Shift in supply to the left


In this case, there is a fall in supply. The supply curve shifts to the left. This causes a higher price. The supply can shift to the left because

  • Fewer firms in the market
  • Bad weather (agriculture)
  • Higher taxes
  • Decline in productivity (workers work less hard.)

Factors that cause a shift in supply to the right


  1. More firms entering the market
  2. Improved technology, reducing the cost of production
  3. Increased size of output leading to economies of scale and effective mass production.
  4. Lower tax rates
  5. Higher government subsidies

Definition: joint supply

Joint supply occurs when two goods are supplied together. E.g. If you produce beef you will get leather as a side effect.

Factors affecting the supply of labour

  • The supply of labour is quite similar to the supply of goods.
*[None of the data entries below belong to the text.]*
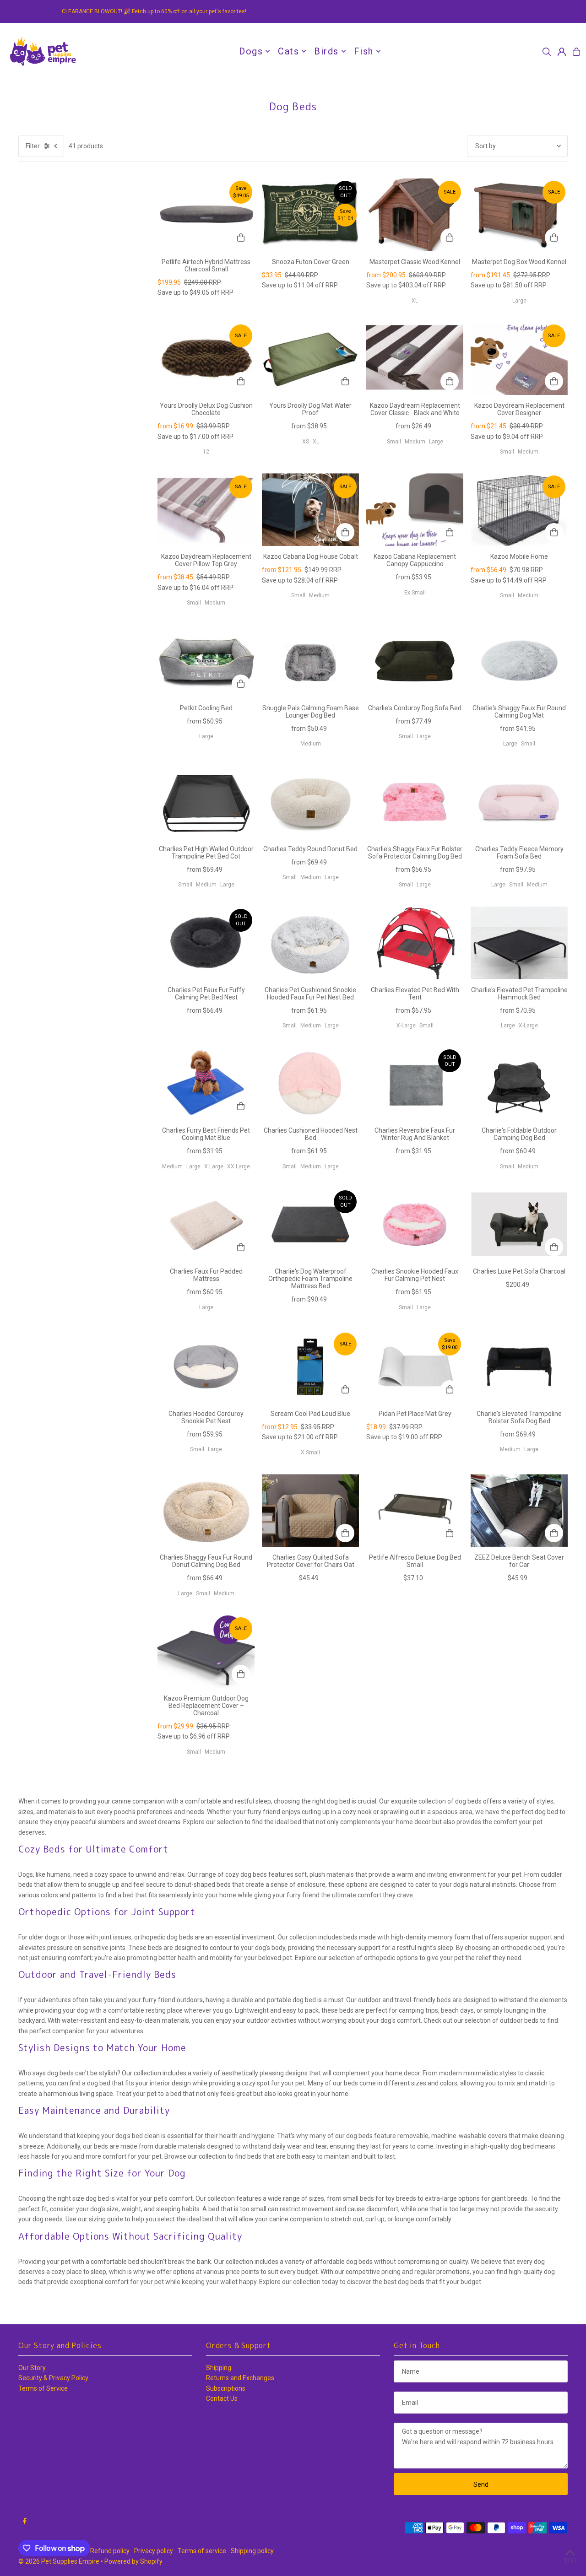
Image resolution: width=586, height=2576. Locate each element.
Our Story (32, 2367)
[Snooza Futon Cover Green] (310, 214)
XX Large (238, 1166)
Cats (288, 51)
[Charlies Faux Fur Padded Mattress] (206, 1224)
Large (519, 300)
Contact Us (222, 2398)
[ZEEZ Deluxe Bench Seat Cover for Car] (519, 1510)
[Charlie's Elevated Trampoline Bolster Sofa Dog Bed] (519, 1366)
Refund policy (110, 2550)
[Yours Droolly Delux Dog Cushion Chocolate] (206, 358)
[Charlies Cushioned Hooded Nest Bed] (310, 1083)
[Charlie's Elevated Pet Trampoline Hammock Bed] (519, 943)
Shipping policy (252, 2550)
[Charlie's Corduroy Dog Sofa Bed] (414, 661)
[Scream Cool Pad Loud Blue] (310, 1366)
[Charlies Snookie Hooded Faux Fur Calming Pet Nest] (414, 1224)
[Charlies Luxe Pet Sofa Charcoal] (519, 1224)
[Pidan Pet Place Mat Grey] (414, 1366)
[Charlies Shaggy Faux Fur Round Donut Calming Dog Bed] (206, 1510)
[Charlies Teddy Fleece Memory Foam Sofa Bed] (519, 802)
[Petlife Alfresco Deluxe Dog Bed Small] (414, 1510)
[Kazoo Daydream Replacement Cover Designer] (519, 358)
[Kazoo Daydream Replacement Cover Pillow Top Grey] (206, 509)
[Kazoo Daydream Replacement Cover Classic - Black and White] (414, 358)
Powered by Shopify (133, 2561)
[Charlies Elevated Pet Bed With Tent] (414, 943)
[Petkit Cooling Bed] (206, 661)
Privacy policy (153, 2550)
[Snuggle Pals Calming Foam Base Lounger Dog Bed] (310, 661)
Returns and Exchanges (240, 2378)
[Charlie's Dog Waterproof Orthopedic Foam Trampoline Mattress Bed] (310, 1224)
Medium (415, 441)
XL (415, 300)
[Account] (562, 52)
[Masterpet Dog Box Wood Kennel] (519, 214)
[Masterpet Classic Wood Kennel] (414, 214)
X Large (213, 1166)
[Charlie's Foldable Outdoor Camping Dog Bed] (519, 1083)
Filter (33, 146)
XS (305, 441)
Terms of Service (43, 2388)
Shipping (218, 2367)
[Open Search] (547, 52)
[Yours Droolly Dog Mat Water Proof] (310, 358)
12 (206, 451)
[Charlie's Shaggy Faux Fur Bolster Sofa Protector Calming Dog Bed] (414, 802)
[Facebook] (25, 2521)
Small (394, 441)
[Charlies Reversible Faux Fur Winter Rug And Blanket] (414, 1083)
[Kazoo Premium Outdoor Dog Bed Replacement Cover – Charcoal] (206, 1651)
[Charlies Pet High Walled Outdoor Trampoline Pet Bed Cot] (206, 802)
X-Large (406, 1025)
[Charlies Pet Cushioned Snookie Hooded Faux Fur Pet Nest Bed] (310, 943)
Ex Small (415, 592)
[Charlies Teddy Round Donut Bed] (310, 802)
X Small (310, 1452)
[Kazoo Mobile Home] (519, 509)
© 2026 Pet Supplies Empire (58, 2561)
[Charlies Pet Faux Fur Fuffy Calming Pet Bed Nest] (206, 943)
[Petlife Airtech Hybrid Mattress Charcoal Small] (206, 214)
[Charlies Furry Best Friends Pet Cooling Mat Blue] (206, 1083)
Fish (364, 51)
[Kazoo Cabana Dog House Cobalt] (310, 509)
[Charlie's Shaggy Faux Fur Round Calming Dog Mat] (519, 661)
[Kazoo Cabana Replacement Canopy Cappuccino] (414, 509)
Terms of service (202, 2550)
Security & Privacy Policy (53, 2378)
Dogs (251, 51)
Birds (326, 51)
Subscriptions (225, 2388)
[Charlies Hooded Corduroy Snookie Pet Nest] (206, 1366)
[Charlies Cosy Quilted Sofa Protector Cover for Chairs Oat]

The supply of labour will depend upon factors such as
  • Quantity of skilled labour. The supply of highly qualified jobs like lawyers is fairly limited because of the qualifications required.
  • The desirability of the job. If a job is concerned enjoyable, more people may wish to do it.
  • The quantity of immigration. An unattractive job like fruit picking may depend on seasonal workers from abroad. If immigration is cut, this supply of seasonal labour may fall.
  • Demographic factors. An ageing population and a falling birth rate will lead to a decline in the working-age population.

Supply side shocks and inflation

A supply-side shock is when an economy faces shortages of a good in several markets. For example, if OPEC restricts the supply of oil, this will cause rising oil prices and a consequent rise in the cost of transport. Higher oil prices typically cause the supply of many goods to become more expensive and this can feed through into higher prices and inflation.